TEMPE, AZ – The keynote speakers at the opening of the Native Voices traveling exhibition at Arizona State University (ASU) underscored the importance of Native concepts of health, as well as the need for a health resurgence among the state’s tribes, which include the Navajo and Hopi Nations.
At a public reception on September 20 the keynote speaker, Dr. Angela Gonzales, noted from a Native American perspective, “the very concept of health is not something focused on the physical well-being of an individual, but is instead understood as it encompasses the social, cultural, and spiritual well-being of the whole community.” Dr. Gonzales is a faculty member in ASU’s School of Social Transformation.
Gonzales spoke at the Hayden Library concourse, which is the site of the exhibition on ASU’s main campus in Tempe. ASU has branch campuses throughout the greater Phoenix area and sponsors thriving international academic programs.

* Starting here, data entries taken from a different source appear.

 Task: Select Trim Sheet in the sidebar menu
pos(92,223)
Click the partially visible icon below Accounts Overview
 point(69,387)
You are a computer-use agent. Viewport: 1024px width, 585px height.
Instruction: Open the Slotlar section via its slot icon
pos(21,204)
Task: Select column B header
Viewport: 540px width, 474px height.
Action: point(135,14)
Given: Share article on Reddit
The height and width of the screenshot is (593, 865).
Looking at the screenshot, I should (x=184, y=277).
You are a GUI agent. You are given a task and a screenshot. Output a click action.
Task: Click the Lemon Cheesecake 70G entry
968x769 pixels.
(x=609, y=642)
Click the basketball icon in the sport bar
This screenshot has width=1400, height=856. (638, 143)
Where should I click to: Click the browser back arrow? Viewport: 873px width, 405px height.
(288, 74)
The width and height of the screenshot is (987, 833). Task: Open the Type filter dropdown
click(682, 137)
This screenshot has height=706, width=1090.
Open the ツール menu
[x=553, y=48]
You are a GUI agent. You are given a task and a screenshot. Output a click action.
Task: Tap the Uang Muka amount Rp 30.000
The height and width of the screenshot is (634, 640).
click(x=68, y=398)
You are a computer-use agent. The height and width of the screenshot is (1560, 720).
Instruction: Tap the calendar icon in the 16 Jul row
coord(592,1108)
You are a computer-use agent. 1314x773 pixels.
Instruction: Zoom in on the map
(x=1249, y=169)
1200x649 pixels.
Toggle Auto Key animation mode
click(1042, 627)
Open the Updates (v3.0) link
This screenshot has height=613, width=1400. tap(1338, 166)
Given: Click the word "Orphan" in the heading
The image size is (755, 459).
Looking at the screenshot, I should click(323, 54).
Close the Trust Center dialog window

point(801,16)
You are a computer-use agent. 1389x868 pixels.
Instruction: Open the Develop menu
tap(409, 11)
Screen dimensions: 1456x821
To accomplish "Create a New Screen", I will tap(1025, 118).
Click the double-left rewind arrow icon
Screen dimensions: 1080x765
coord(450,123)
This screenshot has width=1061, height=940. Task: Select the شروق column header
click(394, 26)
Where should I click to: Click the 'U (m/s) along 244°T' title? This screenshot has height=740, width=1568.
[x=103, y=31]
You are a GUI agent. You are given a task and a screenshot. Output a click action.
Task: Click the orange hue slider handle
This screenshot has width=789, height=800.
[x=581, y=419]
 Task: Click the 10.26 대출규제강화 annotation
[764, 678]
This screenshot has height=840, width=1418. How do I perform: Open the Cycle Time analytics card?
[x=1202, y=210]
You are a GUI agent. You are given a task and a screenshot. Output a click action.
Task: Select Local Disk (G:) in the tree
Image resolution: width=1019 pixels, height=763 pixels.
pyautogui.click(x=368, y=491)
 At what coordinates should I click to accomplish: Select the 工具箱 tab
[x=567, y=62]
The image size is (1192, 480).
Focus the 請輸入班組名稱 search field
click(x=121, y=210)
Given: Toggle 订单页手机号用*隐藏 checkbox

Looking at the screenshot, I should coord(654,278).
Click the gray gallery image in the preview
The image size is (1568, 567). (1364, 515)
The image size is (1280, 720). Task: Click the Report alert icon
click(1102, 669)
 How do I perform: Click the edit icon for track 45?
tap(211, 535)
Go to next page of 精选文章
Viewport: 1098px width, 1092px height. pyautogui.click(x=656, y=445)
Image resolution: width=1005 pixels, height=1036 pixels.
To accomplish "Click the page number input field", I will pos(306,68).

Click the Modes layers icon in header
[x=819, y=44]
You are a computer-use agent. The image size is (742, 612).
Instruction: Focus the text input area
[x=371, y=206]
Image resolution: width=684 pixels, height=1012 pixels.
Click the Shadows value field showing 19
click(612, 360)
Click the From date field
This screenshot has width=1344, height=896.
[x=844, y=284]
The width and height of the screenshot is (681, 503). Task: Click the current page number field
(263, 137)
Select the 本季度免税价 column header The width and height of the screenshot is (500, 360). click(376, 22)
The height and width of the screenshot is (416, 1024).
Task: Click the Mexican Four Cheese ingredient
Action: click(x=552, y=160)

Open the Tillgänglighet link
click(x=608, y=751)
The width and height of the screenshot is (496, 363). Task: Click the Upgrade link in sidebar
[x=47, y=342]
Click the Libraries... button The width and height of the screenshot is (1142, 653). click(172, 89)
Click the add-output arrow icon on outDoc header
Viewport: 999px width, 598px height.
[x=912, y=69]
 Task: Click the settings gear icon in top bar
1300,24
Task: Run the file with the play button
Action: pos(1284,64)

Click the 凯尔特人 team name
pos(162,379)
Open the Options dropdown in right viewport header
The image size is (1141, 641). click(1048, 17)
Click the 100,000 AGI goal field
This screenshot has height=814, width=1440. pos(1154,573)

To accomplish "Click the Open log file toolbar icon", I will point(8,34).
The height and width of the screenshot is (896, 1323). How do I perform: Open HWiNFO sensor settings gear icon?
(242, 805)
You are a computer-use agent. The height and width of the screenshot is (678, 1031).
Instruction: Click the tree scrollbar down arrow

ASU’s Tennille Marley said she hoped the exhibition would explain the detrimental health effects on indigenous people that occurred when the Navajo and Hopi tribes lost their political and cultural self-determination within the 19th and 20th century. Prof. Marley explained how processed foods, which were promoted by the US federal government as meal staples to Native populations, contributed to high rates of obesity, diabetes, and heart disease. Marley is an assistant professor of American Indian Studies at ASU.
Other speakers included: Dennis Brunning, an academic program services librarian at ASU; Dr. Felicia Mitchell, assistant professor in ASU’s School of Social Work; and Joyce Martin, the curator of the Labriola National American Indian Data Center. “It’s very important the Southwest be represented in this national exhibit,” said Martin, who also emphasized the importance of indigenous history to Arizona.
In addition to hosting the Native Voices exhibition through the end of October, ASU sponsors several ongoing programs that seek to improve the health and quality of life among the state’s Native American populations. ASU’s programs include: assisting Native youth to prevent and treat substance abuse; efforts to increase indigenous nursing students at ASU; and social work initiatives sponsored by the University’s Office of American Indian Projects.
Finally, the photo that accompanies this story was provided by Dylan Raintree, a second year graduate student at ASU’s Sandra Day O’Connor College of Law. Raintree helped develop Native Voices while an NLM staff member from 2011-2015 and was an integral part of the NLM team that set up the initial traveling exhibitions in Alaska, Hawaii, the Dakotas, and other states. Raintree, a Native American with an undergraduate degree from University of California-Berkeley, added he was pleased to revisit Native Voices on ASU’s Tempe campus.